**Usando as informações:**
1. No trecho sobre o discurso de Khamenei, substitua "feriado" por "período de homenagens" e escreva de novo a parte que começa em "O Irã vive um" e segue até "pudesse construir refinarias.".
2. Responda com base no trecho sobre o discurso de Khamenei:
(a) Quantos dias dura o feriado em que o Irã relembra Khomeini?
(b) Em que ano Saddam Hussein atacou o Irã?
(c) Que país forneceu os mísseis Scud com que o Iraque atingiu a capital iraniana?
3. Escreva a continuação do trecho sobre o discurso de Khamenei a partir do ponto em que ele termina.

**Trecho:**
★ ★ ★ ★

No prédio, de arquitetura espetacular, ecoaram os gritos de “abaixo os Estados Unidos” e “abaixo Israel”, com os quais a multidão pontuou momentos chave do discurso de Khamenei.
Ele reafirmou que o Irã domina todo o ciclo nuclear, da exploração das minas de urânio ao processamento e enriquecimento.
O Irã vive um feriado de três dias para relembrar Khomeini e o discurso de Khamenei foi transmitido ao vivo para o país.
Ele usou uma metáfora para explicar a rejeição iraniana à proposta dos Estados Unidos: é como se o Irã tivesse petróleo mas não pudesse construir refinarias.
Ao longo dos últimos anos, o Ocidente insiste em limitar o enriquecimento de urânio no Irã com o objetivo de impedir que o país construa bombas atômicas.
Khamenei afirmou que o esquema de enriquecer urânio fora do Irã para fins pacíficos, para fornecê-lo posteriormente a Teerã, já foi tentado e fracassou nos anos 80 do século passado.
Ele enfatizou que o domínio do ciclo completo do átomo tem uso não apenas na produção de energia elétrica e em diagnóstico e tratamento médicos, mas relação com outras tecnologias necessárias à soberania do Irã.
Acesso ao arsenal
No dia anterior ao discurso, o Irã permitiu acesso a jornalistas estrangeiros, inclusive da revista Fórum, ao Centro Aeroespacial do país onde ficam modelos de mísseis e drones de última geração.

Recentemente, o Irã disparou mísseis balísticos de longo alcance que atingiram Israel. Há indícios de que conseguiram superar a defesa anti-aérea israelense, conhecida como Domo de Ferro.
No discurso, Khamenei relembrou que, quando da revolução de 1979, o Irã não tinha equipamentos próprios de Defesa.
Em 1980, apoiado pelo Ocidente, Saddam Hussein atacou o Irã, numa guerra sangrenta de oito anos entre os vizinhos durante a qual o Iraque atingiu a capital iraniana com mísseis Scud fornecidos pela França.
Desde então e apesar do boicote ocidental, o Irã desenvolveu seus próprios mísseis, tecnologia nuclear e colocou alguns satélites em órbita da terra.
Khamenei referiu-se a isso no discurso. “Que diabo querem os Estados Unidos”, afirmou o líder espiritual, sobre a presença estadunidense no Oriente Médio.

Irã “enfraquecido”
A Casa Branca acredita que o Irã ficou enfraquecido desde a resposta de Israel ao ataque do Hamas em 7 de outubro de 2023.

★ ★ ★ ★

**Linhas de dados:**

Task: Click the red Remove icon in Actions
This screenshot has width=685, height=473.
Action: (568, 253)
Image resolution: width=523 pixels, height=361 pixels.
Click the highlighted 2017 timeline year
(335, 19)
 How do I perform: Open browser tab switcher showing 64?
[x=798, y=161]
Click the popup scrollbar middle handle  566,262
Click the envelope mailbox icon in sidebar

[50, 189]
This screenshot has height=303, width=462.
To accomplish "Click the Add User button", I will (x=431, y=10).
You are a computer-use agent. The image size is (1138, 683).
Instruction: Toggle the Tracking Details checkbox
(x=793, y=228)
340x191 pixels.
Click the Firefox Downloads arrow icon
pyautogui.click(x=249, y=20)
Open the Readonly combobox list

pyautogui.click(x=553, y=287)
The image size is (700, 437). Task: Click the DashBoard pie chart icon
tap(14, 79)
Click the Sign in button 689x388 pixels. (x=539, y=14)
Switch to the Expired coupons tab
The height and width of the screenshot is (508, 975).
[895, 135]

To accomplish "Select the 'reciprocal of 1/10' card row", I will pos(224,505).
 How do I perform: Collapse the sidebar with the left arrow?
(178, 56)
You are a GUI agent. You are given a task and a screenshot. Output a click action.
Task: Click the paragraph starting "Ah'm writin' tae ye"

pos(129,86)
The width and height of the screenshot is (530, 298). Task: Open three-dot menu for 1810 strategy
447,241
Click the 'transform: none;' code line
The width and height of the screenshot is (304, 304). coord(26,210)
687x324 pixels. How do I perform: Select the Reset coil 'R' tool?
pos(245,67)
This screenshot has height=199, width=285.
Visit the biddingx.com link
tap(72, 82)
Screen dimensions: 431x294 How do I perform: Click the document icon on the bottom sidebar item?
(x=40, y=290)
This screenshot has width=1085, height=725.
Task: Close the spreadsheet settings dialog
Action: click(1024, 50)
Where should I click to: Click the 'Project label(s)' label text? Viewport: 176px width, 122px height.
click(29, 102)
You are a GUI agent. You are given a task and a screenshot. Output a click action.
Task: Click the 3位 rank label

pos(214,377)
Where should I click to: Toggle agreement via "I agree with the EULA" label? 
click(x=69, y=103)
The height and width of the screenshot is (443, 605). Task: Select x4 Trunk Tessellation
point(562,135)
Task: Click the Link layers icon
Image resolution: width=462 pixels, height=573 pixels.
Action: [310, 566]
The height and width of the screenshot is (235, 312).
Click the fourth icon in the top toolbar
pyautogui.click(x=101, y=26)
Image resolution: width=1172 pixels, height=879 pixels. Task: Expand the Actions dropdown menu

★ ★ ★ ★

**Respostas por tarefa:**
1.
O Irã vive um período de homenagens de três dias para relembrar Khomeini e o discurso de Khamenei foi transmitido ao vivo para o país.
Ele usou uma metáfora para explicar a rejeição iraniana à proposta dos Estados Unidos: é como se o Irã tivesse petróleo mas não pudesse construir refinarias.

2.
(a) Três dias.
(b) Em 1980.
(c) A França.

3.
Tel Aviv praticamente desmantelou o Hamas em territórios palestinos e o Hezbollah no Líbano, aliados do Irã no chamado Eixo da Resistência.
Além disso, com a troca de regime na Síria, o Irã perdeu um aliado vizinho a Israel.
Em seu discurso, Khamenei denunciou o genocídio em Gaza dizendo que Israel agora usa metralhadoras para economizar bombas ao matar palestinos. Ele faz referência a Israel apenas como um instrumento regional dos Estados Unidos.
“Criam um centro para distribuição de alimentos e depois metralham o povo. Esse nível de baixeza, maldade, crueldade e perversidade é realmente espantoso. É por isso que insistimos que os Estados Unidos devem deixar esta região”, afirmou
A fala de Khamenei aconteceu em meio a extremas medidas de segurança. Jornalistas estrangeiros foram impedidos de entrar com qualquer objeto, inclusive papel, lápis ou canetas.
Há alguns meses, um líder do Hamas foi assassinado em plena Teerã supostamente pelo serviço secreto israelense. Israel também explodiu, de maneira simultânea, através de um sinal eletrônico, os pagers que eram utilizados por militantes do Hezbollah no Líbano.
Por isso, o uso da internet por jornalistas estrangeiros ficou limitado no Irã nos últimos dias.
Se havia um objetivo por trás do convite para que assistissem ao discurso de Khamenei hoje foi o de mandar a mensagem de que o Irã pretende e tem condições de resistir às demandas do governo Trump na questão nuclear.